← All articles

Microsoft patches RoguePlanet Defender flaw that handed attackers SYSTEM access

Microsoft has patched RoguePlanet, a Microsoft Defender flaw that a public proof-of-concept had been exploiting since June to gain SYSTEM privileges on fully updated Windows machines. Tracked as CVE-2026-50656, the bug is a race condition in Defender's scanning engine: a low-privileged attacker who already has code running on a host can win a timing window to spawn a command shell as SYSTEM, and the public exploit worked whether or not real-time protection was enabled. It does not provide initial access, but it turns any foothold into full local control, useful for disabling defenses, stealing credentials, and moving laterally.
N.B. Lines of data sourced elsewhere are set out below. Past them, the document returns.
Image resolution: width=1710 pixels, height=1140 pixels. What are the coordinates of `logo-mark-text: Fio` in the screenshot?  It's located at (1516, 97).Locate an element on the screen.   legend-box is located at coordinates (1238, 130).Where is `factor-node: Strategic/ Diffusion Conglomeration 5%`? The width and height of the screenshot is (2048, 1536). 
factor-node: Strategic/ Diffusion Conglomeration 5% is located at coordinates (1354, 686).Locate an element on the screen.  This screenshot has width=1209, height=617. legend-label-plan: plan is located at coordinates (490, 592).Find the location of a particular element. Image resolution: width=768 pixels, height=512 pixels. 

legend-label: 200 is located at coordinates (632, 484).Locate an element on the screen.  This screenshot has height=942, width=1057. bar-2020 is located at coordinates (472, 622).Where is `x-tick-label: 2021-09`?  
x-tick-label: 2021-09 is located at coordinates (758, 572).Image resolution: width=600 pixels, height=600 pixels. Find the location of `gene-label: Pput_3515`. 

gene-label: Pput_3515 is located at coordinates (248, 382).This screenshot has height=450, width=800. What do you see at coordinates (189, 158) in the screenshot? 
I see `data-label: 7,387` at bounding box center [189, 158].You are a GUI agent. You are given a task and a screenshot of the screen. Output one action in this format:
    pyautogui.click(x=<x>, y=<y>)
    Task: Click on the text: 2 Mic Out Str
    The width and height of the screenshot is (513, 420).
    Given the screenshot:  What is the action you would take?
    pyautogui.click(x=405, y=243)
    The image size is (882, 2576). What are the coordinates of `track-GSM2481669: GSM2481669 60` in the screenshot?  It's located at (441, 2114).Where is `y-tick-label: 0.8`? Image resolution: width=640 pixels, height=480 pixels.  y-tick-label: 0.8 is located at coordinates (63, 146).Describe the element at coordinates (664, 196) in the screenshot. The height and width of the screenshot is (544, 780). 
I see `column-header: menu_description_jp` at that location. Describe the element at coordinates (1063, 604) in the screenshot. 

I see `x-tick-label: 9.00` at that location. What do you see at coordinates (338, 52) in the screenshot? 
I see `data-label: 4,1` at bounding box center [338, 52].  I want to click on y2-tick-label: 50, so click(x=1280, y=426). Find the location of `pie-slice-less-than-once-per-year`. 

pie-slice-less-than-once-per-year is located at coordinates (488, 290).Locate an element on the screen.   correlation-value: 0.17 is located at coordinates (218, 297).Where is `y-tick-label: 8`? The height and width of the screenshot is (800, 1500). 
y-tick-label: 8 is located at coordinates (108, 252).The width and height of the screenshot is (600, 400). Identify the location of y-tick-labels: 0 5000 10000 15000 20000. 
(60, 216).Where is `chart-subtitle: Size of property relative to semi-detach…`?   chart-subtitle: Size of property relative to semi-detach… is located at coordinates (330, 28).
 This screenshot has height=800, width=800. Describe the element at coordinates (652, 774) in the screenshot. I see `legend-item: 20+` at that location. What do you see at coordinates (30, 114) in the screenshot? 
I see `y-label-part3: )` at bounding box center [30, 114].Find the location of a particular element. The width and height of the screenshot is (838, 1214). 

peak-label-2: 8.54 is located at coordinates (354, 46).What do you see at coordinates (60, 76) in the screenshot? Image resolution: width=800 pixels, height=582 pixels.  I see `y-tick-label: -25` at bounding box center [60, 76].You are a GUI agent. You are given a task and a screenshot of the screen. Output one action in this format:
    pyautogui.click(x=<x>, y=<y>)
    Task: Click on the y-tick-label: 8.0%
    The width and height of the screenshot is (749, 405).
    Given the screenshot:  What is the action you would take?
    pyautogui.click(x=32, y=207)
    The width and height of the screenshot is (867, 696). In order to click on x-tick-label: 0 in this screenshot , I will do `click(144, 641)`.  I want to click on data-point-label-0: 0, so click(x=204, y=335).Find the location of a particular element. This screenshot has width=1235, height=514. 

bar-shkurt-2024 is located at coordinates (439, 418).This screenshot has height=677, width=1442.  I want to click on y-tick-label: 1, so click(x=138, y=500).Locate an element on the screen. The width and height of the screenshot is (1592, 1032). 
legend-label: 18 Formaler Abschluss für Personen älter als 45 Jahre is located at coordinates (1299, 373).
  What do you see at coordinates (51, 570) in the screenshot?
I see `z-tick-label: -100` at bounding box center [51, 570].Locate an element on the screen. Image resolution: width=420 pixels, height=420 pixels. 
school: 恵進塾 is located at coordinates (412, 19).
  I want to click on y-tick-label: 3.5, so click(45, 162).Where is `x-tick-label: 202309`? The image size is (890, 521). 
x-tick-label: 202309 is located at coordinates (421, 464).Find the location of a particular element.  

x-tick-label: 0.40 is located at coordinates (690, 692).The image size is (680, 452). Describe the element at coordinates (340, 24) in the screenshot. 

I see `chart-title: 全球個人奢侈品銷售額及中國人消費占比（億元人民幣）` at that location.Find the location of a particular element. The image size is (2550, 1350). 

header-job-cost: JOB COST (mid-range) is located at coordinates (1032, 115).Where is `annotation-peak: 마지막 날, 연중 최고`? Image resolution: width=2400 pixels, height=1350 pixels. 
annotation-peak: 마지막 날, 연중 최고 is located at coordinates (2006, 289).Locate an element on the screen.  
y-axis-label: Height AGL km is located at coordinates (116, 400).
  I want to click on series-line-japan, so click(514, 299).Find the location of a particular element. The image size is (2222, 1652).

It is the fourth Defender flaw disclosed by the same researcher this year.

Check
Confirm that Microsoft Defender's engine and platform updates addressing RoguePlanet have reached all Windows systems, since these updates usually arrive automatically, and verify current versions across the fleet rather than assuming.
Affected
Windows 10 and 11 systems, including fully patched ones, before the RoguePlanet fix (CVE-2026-50656); an attacker with any local code execution could escalate to SYSTEM through the Defender scanning engine.
Fix
Ensure the Defender update for CVE-2026-50656 is applied everywhere and verify engine versions, harden the steps leading to local code execution with application control, and limit local admin rights to contain compromise.